_What to produce_:
Copy every line of the data that contains the string "computer".

_Given data_:
########
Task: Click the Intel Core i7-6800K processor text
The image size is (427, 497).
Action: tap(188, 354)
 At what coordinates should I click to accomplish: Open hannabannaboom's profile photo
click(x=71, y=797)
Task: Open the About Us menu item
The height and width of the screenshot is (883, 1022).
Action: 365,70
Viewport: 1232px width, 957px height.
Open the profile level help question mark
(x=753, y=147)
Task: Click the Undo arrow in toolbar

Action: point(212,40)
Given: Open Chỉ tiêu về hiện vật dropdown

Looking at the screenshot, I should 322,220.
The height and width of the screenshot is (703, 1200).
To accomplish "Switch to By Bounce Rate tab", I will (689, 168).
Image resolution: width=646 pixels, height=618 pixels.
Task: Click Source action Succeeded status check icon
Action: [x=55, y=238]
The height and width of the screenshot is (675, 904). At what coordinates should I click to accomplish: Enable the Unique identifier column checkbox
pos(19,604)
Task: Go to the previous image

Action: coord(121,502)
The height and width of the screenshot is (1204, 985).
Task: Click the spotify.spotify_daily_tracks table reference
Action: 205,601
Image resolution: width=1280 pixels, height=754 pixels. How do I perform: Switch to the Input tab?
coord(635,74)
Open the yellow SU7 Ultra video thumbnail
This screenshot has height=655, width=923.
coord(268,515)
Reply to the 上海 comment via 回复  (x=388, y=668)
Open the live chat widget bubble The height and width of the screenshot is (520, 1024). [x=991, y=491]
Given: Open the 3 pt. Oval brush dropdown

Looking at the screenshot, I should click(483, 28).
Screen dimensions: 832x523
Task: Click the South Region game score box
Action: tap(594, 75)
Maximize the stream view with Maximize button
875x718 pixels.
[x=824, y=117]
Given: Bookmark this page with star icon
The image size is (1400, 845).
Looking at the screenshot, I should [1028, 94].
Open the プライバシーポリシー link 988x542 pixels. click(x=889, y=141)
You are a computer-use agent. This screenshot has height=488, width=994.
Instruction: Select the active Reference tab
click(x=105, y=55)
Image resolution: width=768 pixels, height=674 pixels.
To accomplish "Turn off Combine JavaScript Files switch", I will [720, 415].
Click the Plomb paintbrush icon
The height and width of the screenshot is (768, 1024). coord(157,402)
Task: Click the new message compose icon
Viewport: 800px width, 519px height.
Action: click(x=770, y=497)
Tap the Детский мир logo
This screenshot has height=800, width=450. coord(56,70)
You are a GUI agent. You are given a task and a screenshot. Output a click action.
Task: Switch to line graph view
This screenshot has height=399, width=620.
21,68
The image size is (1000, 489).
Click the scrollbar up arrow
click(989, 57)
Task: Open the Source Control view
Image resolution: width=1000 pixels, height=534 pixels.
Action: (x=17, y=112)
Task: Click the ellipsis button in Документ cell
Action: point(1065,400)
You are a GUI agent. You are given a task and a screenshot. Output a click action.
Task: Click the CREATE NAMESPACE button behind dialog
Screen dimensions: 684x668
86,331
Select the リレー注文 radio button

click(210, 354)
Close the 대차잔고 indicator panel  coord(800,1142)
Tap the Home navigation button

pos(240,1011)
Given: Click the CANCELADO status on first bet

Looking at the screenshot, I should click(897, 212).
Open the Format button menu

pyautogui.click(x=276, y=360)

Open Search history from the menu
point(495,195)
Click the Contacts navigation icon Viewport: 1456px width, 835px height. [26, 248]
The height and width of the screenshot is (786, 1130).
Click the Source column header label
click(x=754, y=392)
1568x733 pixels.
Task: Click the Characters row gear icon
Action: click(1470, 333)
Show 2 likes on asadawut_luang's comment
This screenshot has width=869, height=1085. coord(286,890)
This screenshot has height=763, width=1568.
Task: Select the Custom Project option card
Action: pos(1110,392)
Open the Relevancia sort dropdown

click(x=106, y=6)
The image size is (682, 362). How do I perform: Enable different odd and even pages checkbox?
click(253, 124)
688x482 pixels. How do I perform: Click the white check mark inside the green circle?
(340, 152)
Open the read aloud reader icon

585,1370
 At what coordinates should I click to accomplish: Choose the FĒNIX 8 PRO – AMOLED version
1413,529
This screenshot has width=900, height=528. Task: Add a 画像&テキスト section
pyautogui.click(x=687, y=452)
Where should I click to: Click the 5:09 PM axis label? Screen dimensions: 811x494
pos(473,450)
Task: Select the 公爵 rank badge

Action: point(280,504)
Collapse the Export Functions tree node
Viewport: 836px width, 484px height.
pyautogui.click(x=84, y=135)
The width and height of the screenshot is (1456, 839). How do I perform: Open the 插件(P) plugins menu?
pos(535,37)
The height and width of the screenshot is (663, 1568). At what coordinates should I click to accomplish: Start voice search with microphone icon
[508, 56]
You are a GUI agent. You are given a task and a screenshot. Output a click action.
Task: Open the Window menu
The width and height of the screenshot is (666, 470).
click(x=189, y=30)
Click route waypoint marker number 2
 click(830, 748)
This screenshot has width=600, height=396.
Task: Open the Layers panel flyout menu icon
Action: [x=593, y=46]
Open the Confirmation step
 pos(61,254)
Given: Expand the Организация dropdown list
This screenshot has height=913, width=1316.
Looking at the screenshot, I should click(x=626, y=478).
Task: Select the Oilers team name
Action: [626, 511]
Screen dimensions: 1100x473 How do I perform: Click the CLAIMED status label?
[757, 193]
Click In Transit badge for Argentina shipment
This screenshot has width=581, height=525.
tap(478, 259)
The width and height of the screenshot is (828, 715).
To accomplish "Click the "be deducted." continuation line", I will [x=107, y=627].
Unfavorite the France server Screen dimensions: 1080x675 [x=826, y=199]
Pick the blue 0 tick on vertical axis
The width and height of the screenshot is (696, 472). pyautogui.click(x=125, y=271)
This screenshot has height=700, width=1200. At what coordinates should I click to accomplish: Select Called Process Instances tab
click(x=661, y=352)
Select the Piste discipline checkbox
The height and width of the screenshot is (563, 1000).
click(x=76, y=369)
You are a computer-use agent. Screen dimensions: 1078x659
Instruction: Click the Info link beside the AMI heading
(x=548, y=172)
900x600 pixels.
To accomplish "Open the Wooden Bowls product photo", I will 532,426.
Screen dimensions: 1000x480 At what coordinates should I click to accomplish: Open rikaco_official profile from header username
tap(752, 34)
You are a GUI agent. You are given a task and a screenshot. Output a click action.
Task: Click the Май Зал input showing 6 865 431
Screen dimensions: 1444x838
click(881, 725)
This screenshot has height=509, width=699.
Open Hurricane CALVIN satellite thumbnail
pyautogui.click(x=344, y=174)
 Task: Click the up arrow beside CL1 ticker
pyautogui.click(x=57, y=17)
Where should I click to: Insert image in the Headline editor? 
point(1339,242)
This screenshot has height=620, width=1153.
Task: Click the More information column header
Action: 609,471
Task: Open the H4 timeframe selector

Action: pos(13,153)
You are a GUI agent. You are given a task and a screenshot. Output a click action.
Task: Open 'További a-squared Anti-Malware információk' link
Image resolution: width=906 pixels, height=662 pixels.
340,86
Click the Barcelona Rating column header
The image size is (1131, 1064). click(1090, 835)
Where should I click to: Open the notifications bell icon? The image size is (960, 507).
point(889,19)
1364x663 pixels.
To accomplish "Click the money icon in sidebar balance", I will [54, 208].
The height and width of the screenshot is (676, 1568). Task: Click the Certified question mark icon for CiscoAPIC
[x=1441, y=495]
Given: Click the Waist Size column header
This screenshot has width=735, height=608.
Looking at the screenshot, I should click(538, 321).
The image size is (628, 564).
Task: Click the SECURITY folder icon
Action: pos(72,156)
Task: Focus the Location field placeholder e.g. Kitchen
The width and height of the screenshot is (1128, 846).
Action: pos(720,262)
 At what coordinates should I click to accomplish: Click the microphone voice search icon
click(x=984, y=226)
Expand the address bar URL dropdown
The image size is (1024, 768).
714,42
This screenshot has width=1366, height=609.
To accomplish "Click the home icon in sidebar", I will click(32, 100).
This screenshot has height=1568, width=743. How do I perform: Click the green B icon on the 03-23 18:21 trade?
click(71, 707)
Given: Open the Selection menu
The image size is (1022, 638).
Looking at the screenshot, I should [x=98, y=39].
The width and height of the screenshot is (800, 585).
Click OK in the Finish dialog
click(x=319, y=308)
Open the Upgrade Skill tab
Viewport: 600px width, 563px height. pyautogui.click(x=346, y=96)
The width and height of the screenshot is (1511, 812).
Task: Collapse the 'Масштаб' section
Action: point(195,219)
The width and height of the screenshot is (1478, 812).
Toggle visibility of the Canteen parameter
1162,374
########
_Response below_:
You are a computer-use agent. This screenshot has height=488, width=994.
You are a computer-use agent. Screen dimensions: 1078x659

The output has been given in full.